Savona, per la vecchia sede dell’Autorità portuale il sindaco sollecita un intervento: “simbolo di degrado che dequalifica l’immagine del nostro porto e della città intera”

La richiesta in una lettera inviata al presidente dell’Autorità Portuale, Paolo Emilio Signorini

Intervenire rapidamente per ridare decoro alla vecchia sede dell’Autorità portuale, divenuta negli anni un simbolo di degrado. È quanto chiede il sindaco di Savona, Marco Russo, in una lettera indirizzata alll’Autorità di Sistema Portuale e al suo presidente, Paolo Emilio Signorini.

“Segnaliamo il persistere dello stato di degrado dell’edificio, già sede dell’Autorità portuale di Savona, all’interno del porto – è scritto nel testo – Com’è noto, la struttura è andata a fuoco il 23 ottobre 2018 e, al termine delle indagini svolte per accertare eventuali responsabilità, ci risulta sia stata dissequestrata e rimessa a disposizione dell’Autorità di Sistema Portuale del Mar Ligure Occidentale. L’edificio si impone su quelli circostanti ed è visibile da lunga distanza e da diverse zone della città, costituendo ormai da 4 anni un simbolo di degrado che dequalifica l’immagine del nostro porto e della città intera”.

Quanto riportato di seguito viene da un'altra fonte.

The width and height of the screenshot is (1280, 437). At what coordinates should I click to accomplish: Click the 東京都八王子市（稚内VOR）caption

La richiesta diretta all’Autorità di Sistema Portuale, dunque, è quella di “intervenire in tempi rapidi, affrontando il problema ed individuando una soluzione che restituisca il necessario decoro alla zona ed all’immagine di tutta la città”.

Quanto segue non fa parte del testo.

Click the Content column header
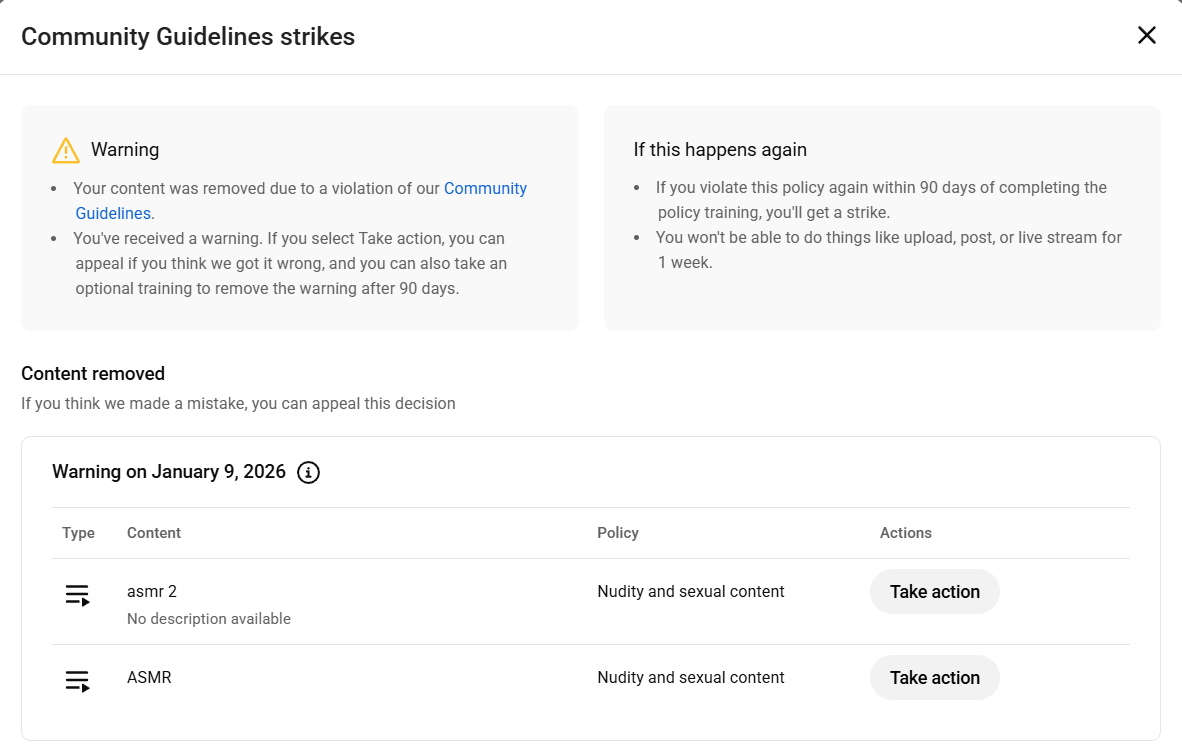The image size is (1182, 751). (154, 533)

L’amministrazione chiede di essere informata “circa le soluzioni che (Autorità Portuale, ndr) intende adottare e, soprattutto, sulle tempistiche di realizzazione degli interventi” e si dice disponibile a “essere coinvolta per contribuire all’individuazione di una destinazione d’uso dell’edificio per funzioni diverse da quelle legate all’attività portuale”.